Members of the UN Subcommittee on Prevention of Torture undertook an important visit to Bulgaria from October 24 to 30.
The trip coincided with the UN Special Rapporteur on minority Issues gearing up to pay a flagship visit to the United States to review human rights violations against minorities.
The striking similarity between both visits lies in what they betray: the limitations of the UN human rights system, in terms of both relevance and impact.
UN admits it can't make Sofia divulge the whole truth about migrant abuse
The UN anti-torture mechanism is concerned with the treatment of migrant children in detention in Bulgaria. But they can’t make the report public because first they need the Bulgarian government’s agreement.
I supported the delegation's work as an expert consulted by the UN Subcommittee, and I would like to share my observations and concerns with you.
A large number of migrants and asylum seekers in Bulgaria are detained in special centres where they face inhumane conditions that may, in some instances, amount to torture.
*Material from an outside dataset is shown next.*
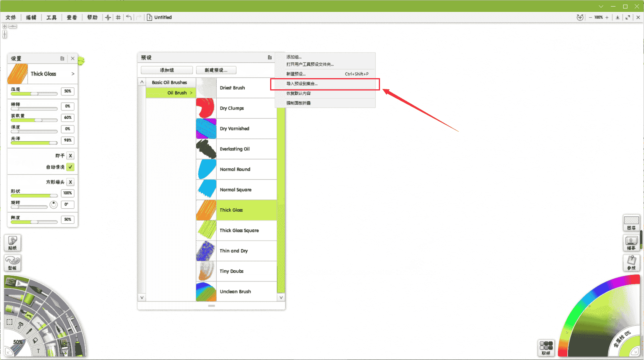This screenshot has width=644, height=360.
Task: Expand the Thick Gloss preset chevron
Action: point(73,74)
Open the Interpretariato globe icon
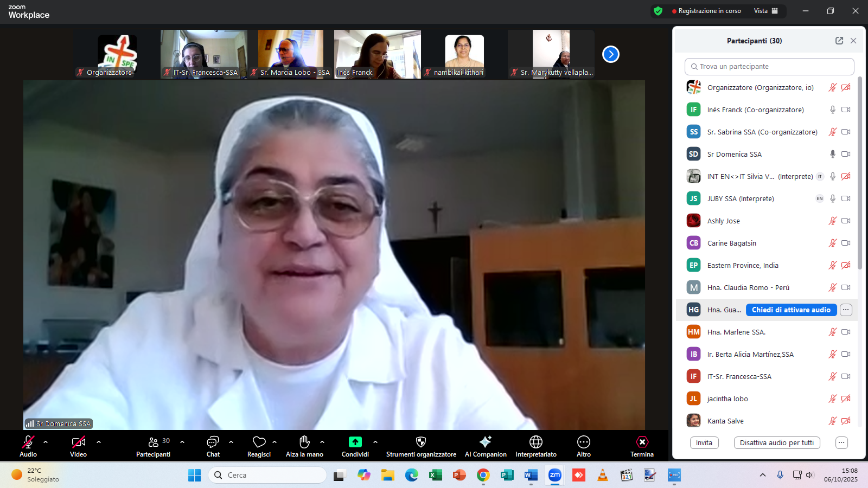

The UN delegation also visited police stations and prisons, and conducted confidential interviews with detainees. The report arising out of the visit assesses the Bulgarian authorities’ mistreatment, even torture of migrant children in these detention centres.
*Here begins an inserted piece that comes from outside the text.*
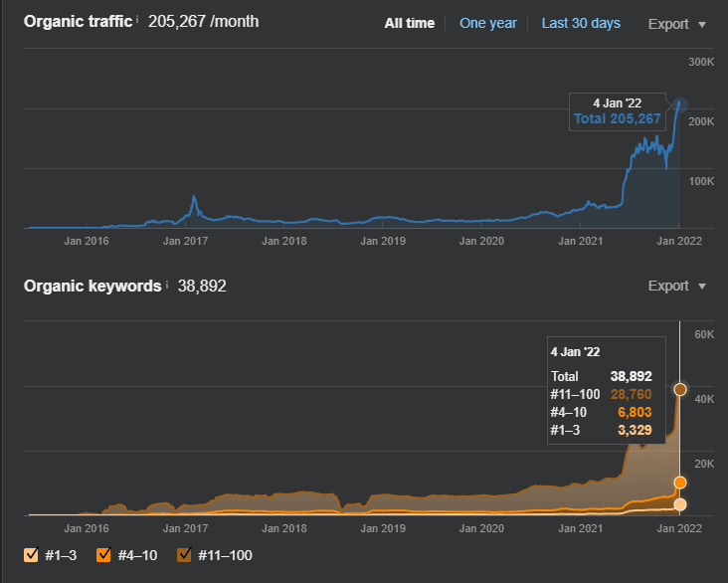
Task: Click the brown #11–100 data point marker
Action: [680, 389]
But it's confidential at the moment, and that reveals one of the limitations of the UN. For the report to be made public, we need to press the Bulgarian state to lift the confidential status so that we can all see the full extent of mistreatment the visit documented.
Not agreeing to make the report public would signal that the Bulgarian government is covering up horrific crimes. The public has the right to know, and the Bulgarian government cannot hide behind the argument that the report is for their eyes only.
Otherwise, why was there a visit to begin with? Was it just meant to show that Bulgaria is cooperating, while we aren't able to see what’s really going on?
Special rapporteur's trip to the US is pointless
On November 5, the same day the UN Subcommittee released its statement on the Bulgarian findings, it was also announced that the UN Special Rapporteur on Minority Issues would be visiting the US from November 8 to 22.
In the US visit, the Special Rapporteur ought to be examining the exact same issues that the UN torture mechanism focused on in Bulgaria: the mistreatment of migrant children in detention, especially on the southern border, where the Biden administration and Vice President Kamala Harris have not addressed the Trump-era practice of keeping migrant children in cages.
That has to be the absolute priority for the UN Special Rapporteur on Minority Issues. But just like with Bulgaria, we're unlikely to get anywhere close to a meaningful review of value.
The trip's formally stated priorities don’t cover any of the biggest human rights issues faced by minorities in the US, like the killing of African Americans by the police. Instead, the trip appears to be focused on softer matters like online hate speech.
When the victims are children from vulnerable populations, the UN should not be able to close its eyes. In spring, on the anniversary of George Floyd’s murder, I urged the US government to allow a UN delegation to investigate the mistreatment of black people in America by the police, as a candidate for the UN Working Group of Experts on People of African Descent.
The Special Rapporteur’s visit to the US will not be of any value if the government has been able to limit and exclude from the scope the biggest mass scale minority rights violations.
At the press conference due to take place on 22 November in New York, the media has to be asking the elephant-in-the-room question: why are we are being fed the soft issues instead?
States need to feel the pressure
These two major UN human rights-related visits illustrate how the system is always constrained by the need for governments' permission. Whether that relates to the scope of a visit, which allows the US to conveniently cut out the most important issues, or the shape of access to a report, which allows the Bulgarian government to keep the UN torture report secret from the public.
Both governments have to be pressed on the need to make room for effective UN human rights visits. It is now on the media and civil society to press on these issues, as the UN human rights procedures again demonstrate their obvious limitations, and lack of relevance and impact, as usual.
Iveta Cherneva is a Bulgarian author focusing on security policy, human rights and sustainability. She has worked at five UN agencies over the course of 10 years and was a 2020 finalist for the post of UN Special Rapporteur on Freedom of Speech.